Conversely, a lower-than-expected AFP value, when considered alongside the other markers in a multiple screen, suggests an increased risk for certain chromosomal abnormalities. The most commonly screened-for condition in this category is Trisomy 21, also known as Down Syndrome. In pregnancies affected by Trisomy 21, the median MSAFP level is typically reduced compared to normal pregnancies.
Interpreting High and Low Marker Values
The quantitative result of an MSAFP screening is expressed using a metric called Multiples of the Median (MoM). This value represents the ratio of the measured AFP concentration in the maternal blood to the established average (median) value for that specific week of gestation. For example, an AFP level of 2.0 MoM means the measured value is twice the median for that week.
An elevated AFP result is defined as a level greater than 2.5 MoM, which indicates an increased statistical risk for an Open Neural Tube Defect. However, the most frequent explanation for an elevated MoM is an inaccurate estimation of the gestational age. Multiple gestations, such as twins or triplets, also naturally cause a higher AFP reading because there are two or more sources of the protein contributing to the mother’s blood.
A low AFP value is a finding that raises the statistical risk for a chromosomal abnormality like Trisomy 21. Laboratories adjust the MoM calculation based on specific maternal factors, including weight, race, and the presence of insulin-dependent diabetes, to ensure accuracy before determining the final risk score.
An abnormal MoM does not confirm a diagnosis, but instead suggests that the risk has crossed a predefined threshold. Even with an elevated MoM, the likelihood of a fetus having an NTD is low, and in many cases, the high reading remains unexplained. Furthermore, unexplained elevations in AFP have been associated with an increased risk for later pregnancy complications, such as preeclampsia or fetal growth restriction, which may prompt additional monitoring.

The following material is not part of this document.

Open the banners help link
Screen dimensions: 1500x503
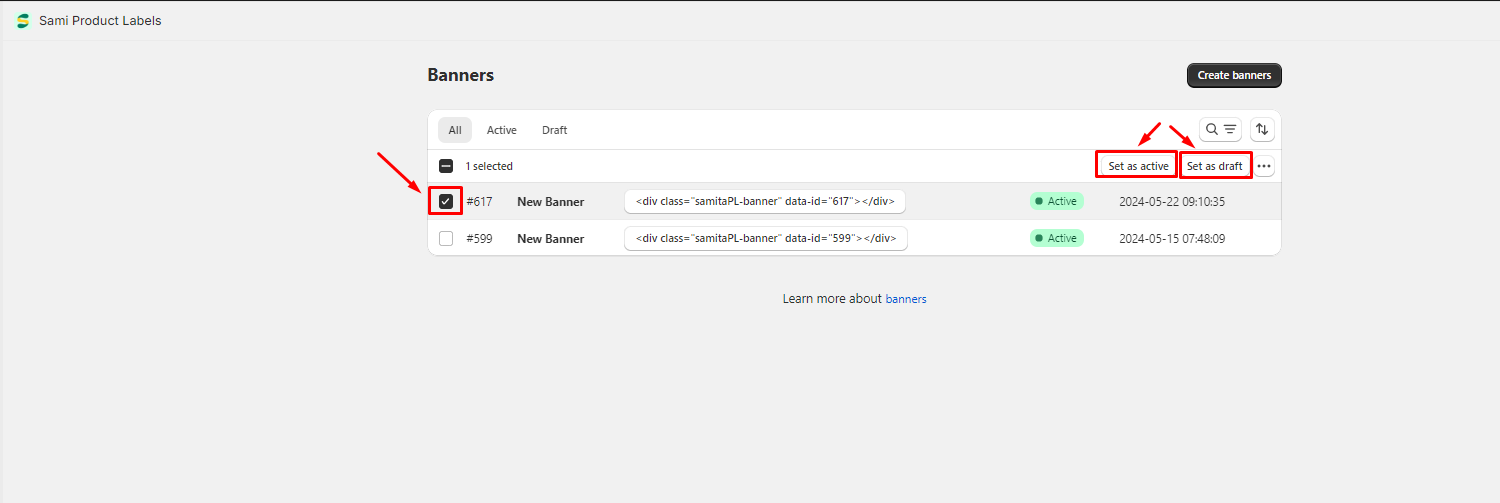[906, 299]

Follow-Up Procedures After Abnormal Results
A screen-positive result requires a referral for further evaluation. The follow-up process typically begins with a high-resolution or Level II ultrasound examination. This detailed ultrasound is used to confirm the exact gestational age and to check for the presence of multiple fetuses, which are common explanations for an elevated AFP.
The targeted ultrasound allows specialists to examine the fetal anatomy, specifically looking for physical signs of neural tube defects or other structural anomalies. If the ultrasound reveals a structural issue, or if the initial screen was positive for a chromosomal risk, invasive diagnostic testing may be offered. The ultrasound can often provide reassurance without the need for an invasive procedure.

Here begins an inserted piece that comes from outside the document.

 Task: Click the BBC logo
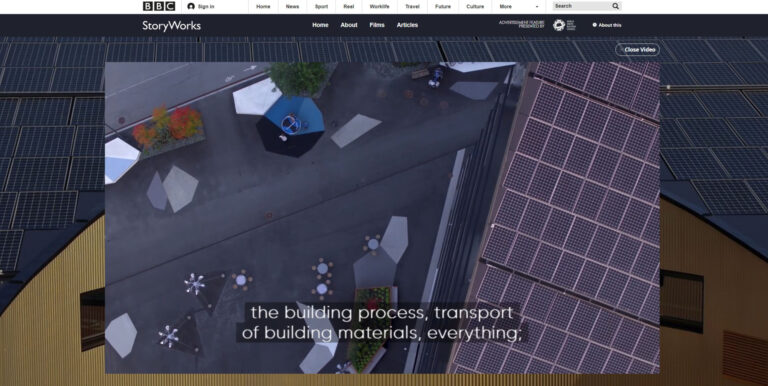click(159, 6)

Amniocentesis is the definitive diagnostic test that can be performed following an abnormal MSAFP screening. This procedure involves withdrawing amniotic fluid, which can be tested directly for high concentrations of AFP and the enzyme acetylcholinesterase, confirming an open NTD. The fluid sample can also be used to perform a karyotype or chromosomal microarray analysis to diagnose Trisomy 21 or other chromosomal conditions.
The decision to proceed with an invasive diagnostic test is a personal choice, as these procedures carry a risk of complications, including miscarriage. Genetic counseling is offered alongside these tests to ensure the parents understand the risks and the implications of any diagnostic findings. The goal of all follow-up is to move from a statistical risk assessment to a clear diagnosis or to provide reassurance.